There are two kinds of procedures - so-called primitive procedures, which are pre-loaded and associated with corresponding symbols in the environment, and compound procedures, which are "user-defined" procedures, composed out of lisp forms (expressions) also associated with symbols (names) in environment.

Logically, both kinds are the same - a compound procedure which was created using lambda form (and associated with a symbol by define) is immediately available for use and is no different from any other pre-defined procedure.

So, all we need is lambdas

((lambda () 1))         ; in-place creation and invocation of a procedure which
1                       ; behaves like constant - has no parameters and always returns 1

((lambda (x) x) 1)        ; in-place creation and invocation of the identity function
1

((lambda (x) (* x x)) 2)  ; this is the famous square procedure
4

and lists

((lambda xs xs) 1 2 3)    ; in-place creation of a list
(1 2 3)

((lambda xs xs))
()

How does this work and why? It is because lisp forms are lists and the read function performs the conversion. Let's trace what is going on here. To do this we need some knowledge we still do not posses, so watch out.

First, evaluation of the lambda expression creates a procedure with variable number of arguments. How so? Because we explicitly indicated that the second part of the expression is not a list (there are no parentheses around it) but just a symbol. This means that whatever it could be, we just reference it by this symbol.

So what exactly could it be? Well, it will be (of course) a list. Why? Because a procedure supposed to have so-called parameter list (and almost everything in Lisp is a list). This list could have zero or more formal parameters. If we wish to have a procedure with fixed arity, that is with zero, one or two arguments, we shall explicitly define its parameter list as () or (x) or (x y). Notice that these are lists - look at the parenthesis.

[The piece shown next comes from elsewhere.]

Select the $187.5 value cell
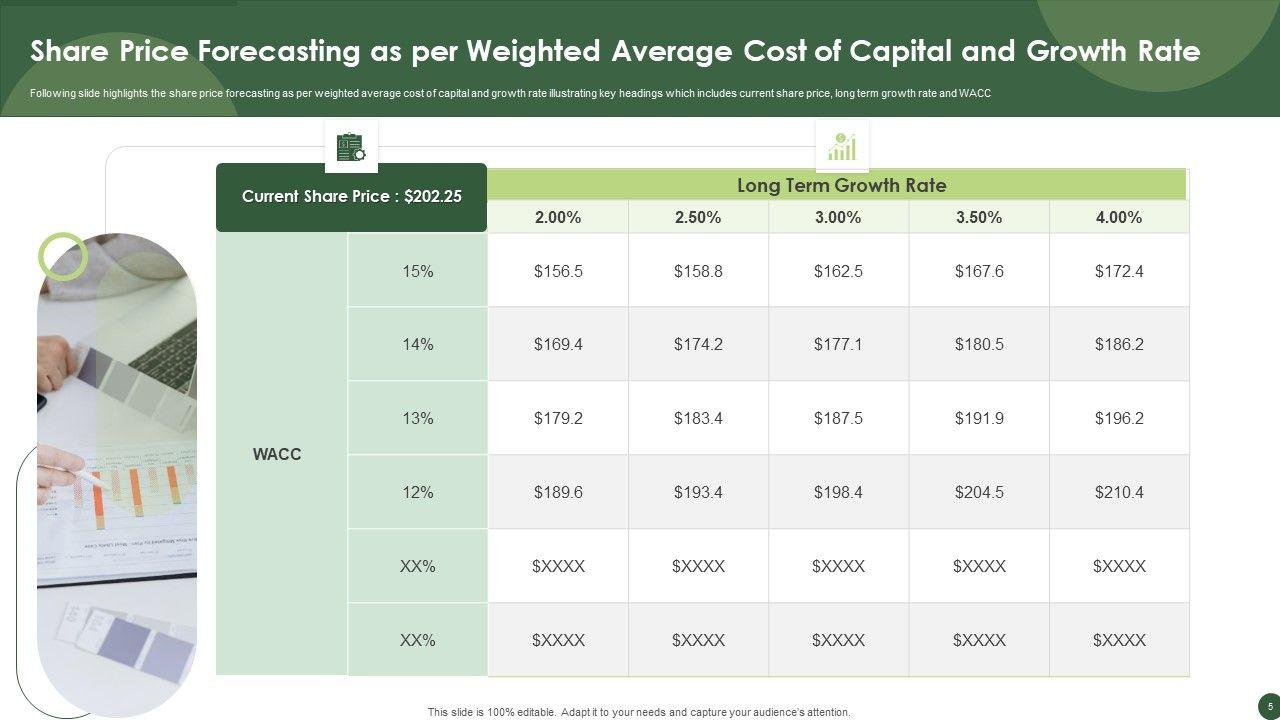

When we do not know in advance how many arguments we would have, then we just use a symbol instead of explicit list, thus we indicate to the interpreter that this procedure has variable number of arguments and there is a symbol to which the actual argument list shall be bound after invocation. Everything is simple and logical when one understands hows and whys.

Notice how a lambda expression relies on the list structure (it is a nested list itself) and how list structures are made by invoking a procedure (if not, recur till enlightenment). This is an example of how all the features of Lisp are supporting and using each other.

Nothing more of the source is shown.